What needs to be done -
Starting at the line that contains "You are a computer-use agent.", copy every line through the end of the records below exactly as written, leaving out pictures.
##### Information
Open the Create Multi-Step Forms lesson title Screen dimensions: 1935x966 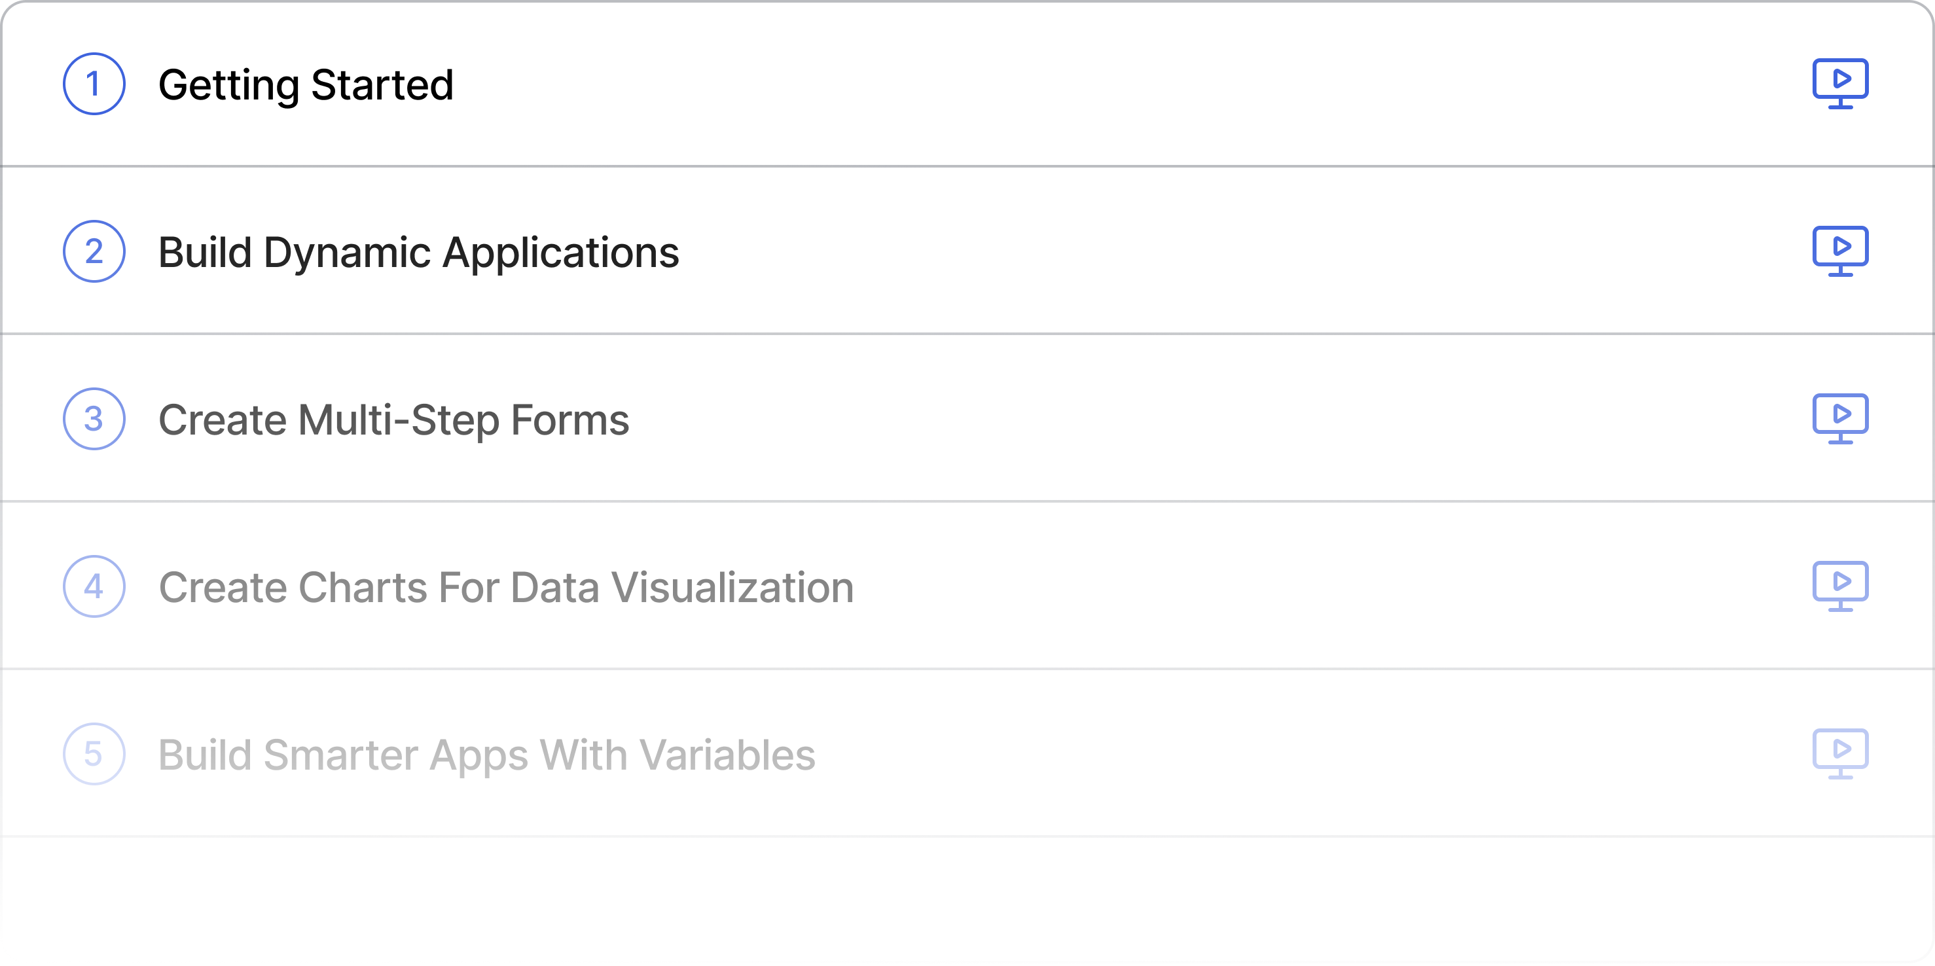[x=394, y=420]
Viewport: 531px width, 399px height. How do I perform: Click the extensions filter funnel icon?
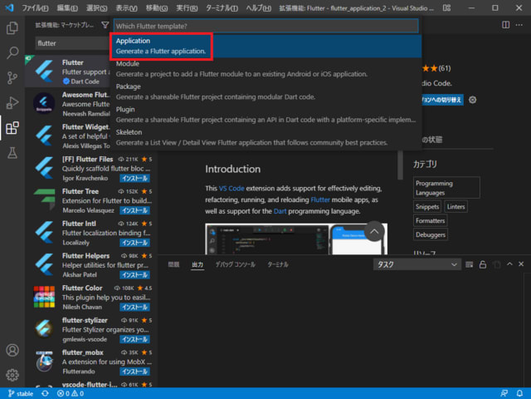105,26
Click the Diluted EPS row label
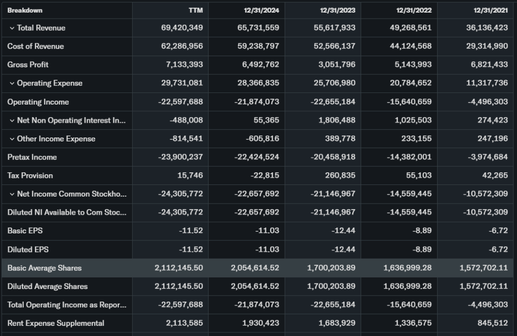 (x=28, y=250)
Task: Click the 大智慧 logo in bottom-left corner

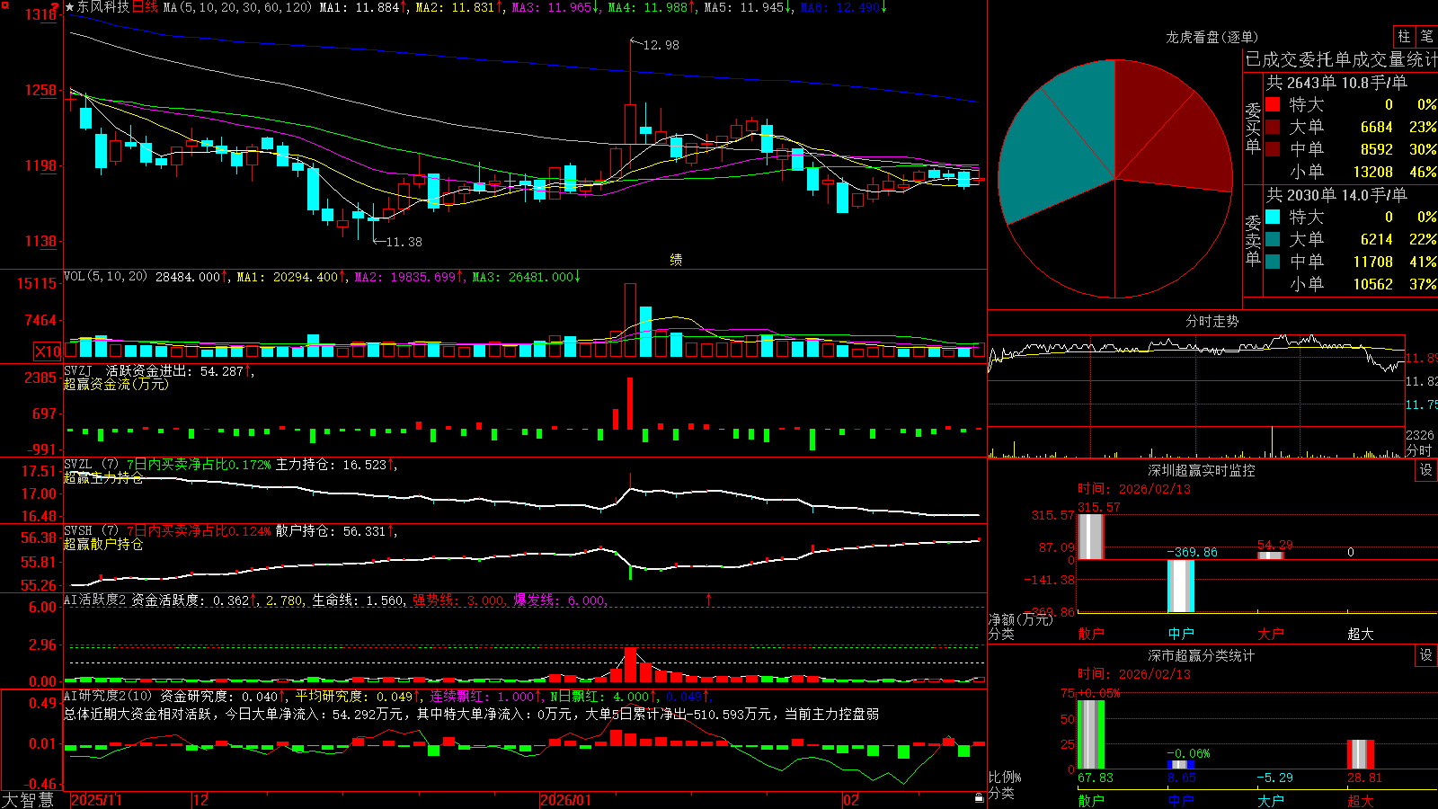Action: [29, 800]
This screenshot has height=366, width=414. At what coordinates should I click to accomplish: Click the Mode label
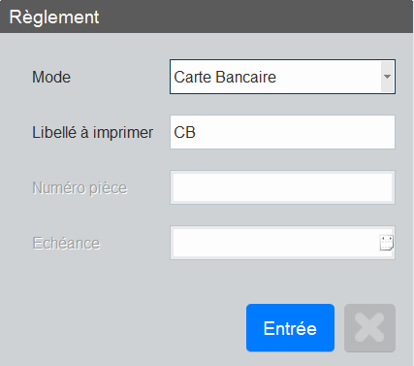pos(51,77)
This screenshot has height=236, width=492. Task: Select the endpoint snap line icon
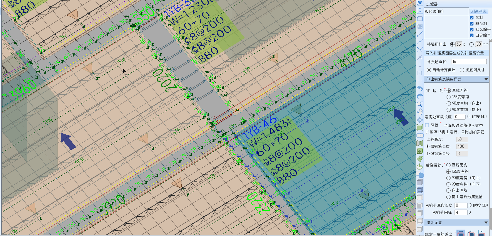pos(420,34)
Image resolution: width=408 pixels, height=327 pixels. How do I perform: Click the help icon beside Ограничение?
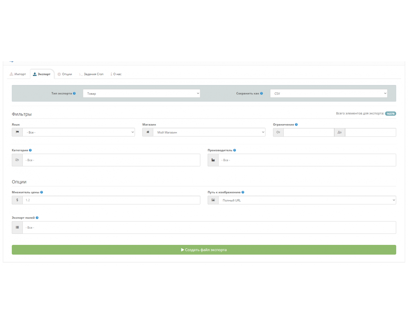pyautogui.click(x=297, y=124)
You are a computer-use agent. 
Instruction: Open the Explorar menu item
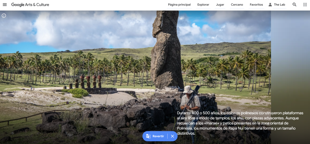point(203,5)
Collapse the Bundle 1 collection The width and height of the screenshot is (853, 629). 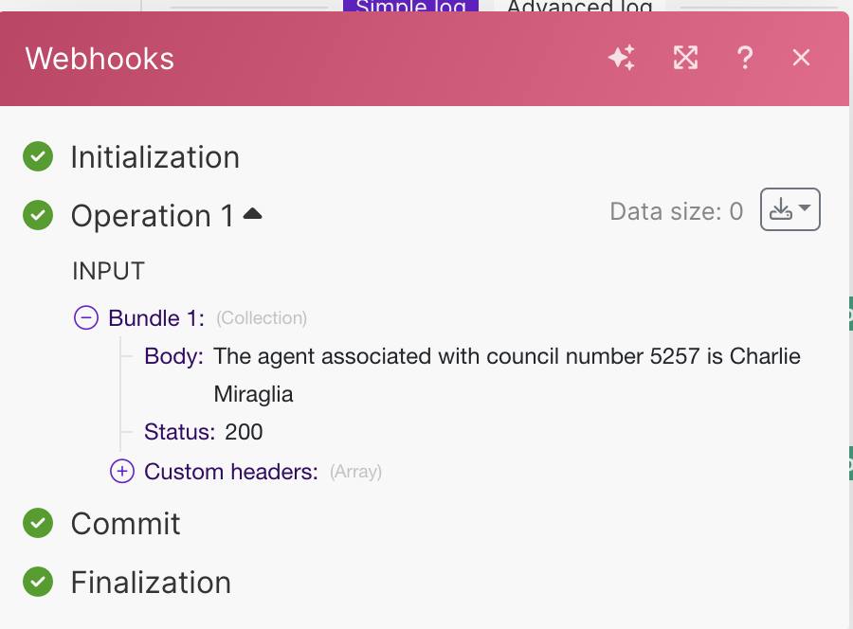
##########
Response to the task -
You are a computer-use agent. 
Instruction: Open the Explorar menu item
point(203,5)
Collapse the Bundle 1 collection The width and height of the screenshot is (853, 629). 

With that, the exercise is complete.